Photos and images constitute the largest chunk of the Web, and many include recognisable features, such as human faces or QR codes. Detecting these features is computationally expensive, but would lead to interesting use cases e.g. face tagging or detection of high saliency areas. Also, users interacting with WebCams or other Video Capture Devices have become accustomed to camera-like features such as the ability to focus directly on human faces on the screen of their devices. This is particularly true in the case of mobile devices, where hardware manufacturers have long been supporting these features. Unfortunately, Web Apps do not yet have access to these hardware capabilities, which makes the use of compuationally demanding libraries necessary.
- Live video feeds would like to identify faces in a picture/video as highly salient areas to e.g. give hints to image or video encoders.
- Social network pages would like to quickly identify the human faces in a picture/video and offer the user e.g. the possibility of tagging which name corresponds to which face.
- Face detection is the first step before Face Recognition: detected faces are used for the recognition phase, greatly speeding the process.
- Fun! you can map glasses, funny hats and other overlays on top of the detected faces
- Some Web Apps -gasp- run Face Detection in Javascript. A performance comparison of some such libraries can be found in https://github.com/mtschirs/js-objectdetect#performance.

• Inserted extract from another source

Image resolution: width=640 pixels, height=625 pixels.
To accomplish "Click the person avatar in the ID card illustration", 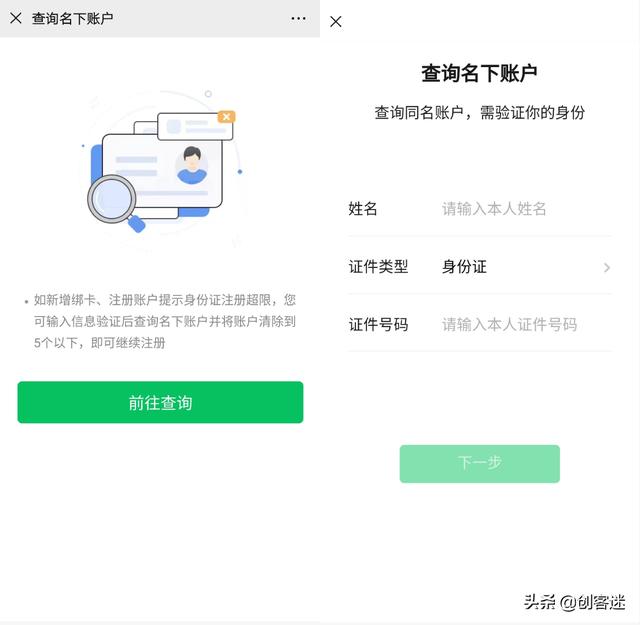I will 192,165.
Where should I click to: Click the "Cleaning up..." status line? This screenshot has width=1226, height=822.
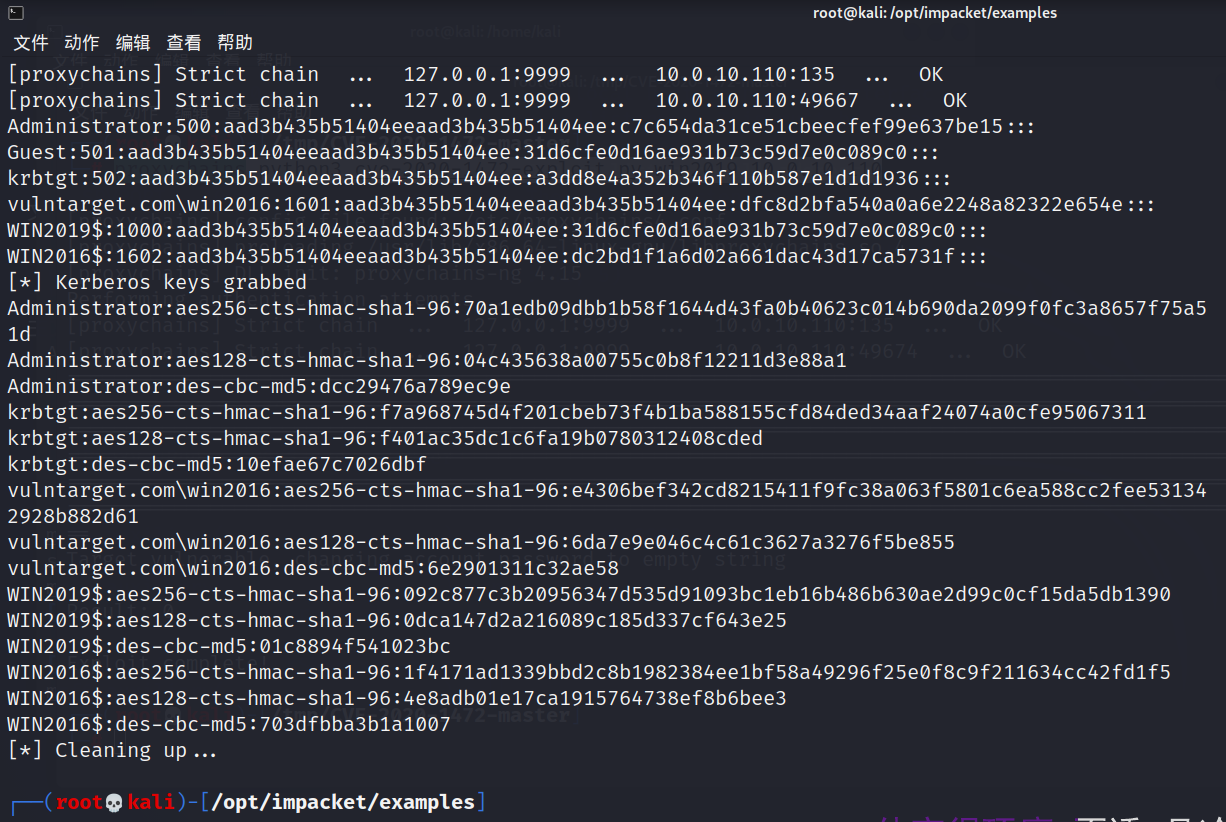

- Face Detection is an expensive operation due to the algorithmic complexity. Many requests, or demanding systems like a live stream feed with a certain frame rate, could slow down the whole system or greatly increase power consumption.
CoreImage library includes a CIDetector
class that provides not only Face Detection, but also QR, Text and Rectangles.

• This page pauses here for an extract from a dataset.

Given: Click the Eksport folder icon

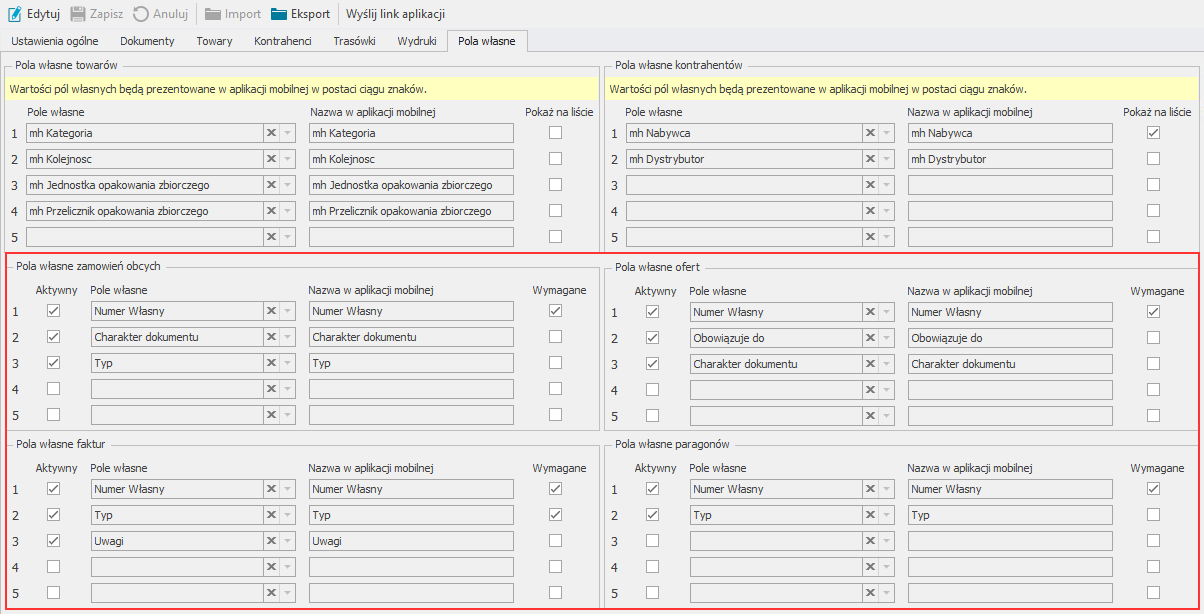Looking at the screenshot, I should coord(279,14).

Android provides a stand alone FaceDetector
class. It also has a built-in for detecting on the fly while capturing video or taking photos, as part of the Camera2
s API.
enum ShapeType {
"face",
"qr",
// etc...
};
typedef (HTMLImageElement or
HTMLVideoElement or
HTMLCanvasElement or
Blob or
ImageData or
ImageBitmap) ImageBitmapSource;
partial interface navigator {
Promise <sequence<DetectedShape>> detectShapes(ShapeType, ImageBitmapSource);
};
where
interface DetectedShape {
readonly attribute ShapeType type;
readonly attribute DOMRect boundingBox;
readonly attribute ExtrasDictionary extras; // e.g. {'confidence' : 0.9} etc
};
Simple example
navigator.detectShapes('face', image).then(detectedShapes => {
for (const shape of detectedShapes) {
const what = (shape.type == 'face') ? 'Face' : 'Object';
console.log( what + ' detected at (${shape.boundingBox.x}, ${shape.boundingBox.y}),' +
' size ${shape.boundingBox.width}x${shape.boundingBox.height}`);
}
}).catch(() => {
console.error("Face detection failed");
});
- Using a particular Face Detector does not preclude using others, in this case the hardware provided can provide seeds or weights for user-defined ones.
- Why does Face Detection have such terrible Complexity? The most/best typical algorithm used is the so-called Viola-Jones that uses a cascade of classifiers of different sizes and gives a horrendous O(n^4) - this video exemplifies how the detection process works.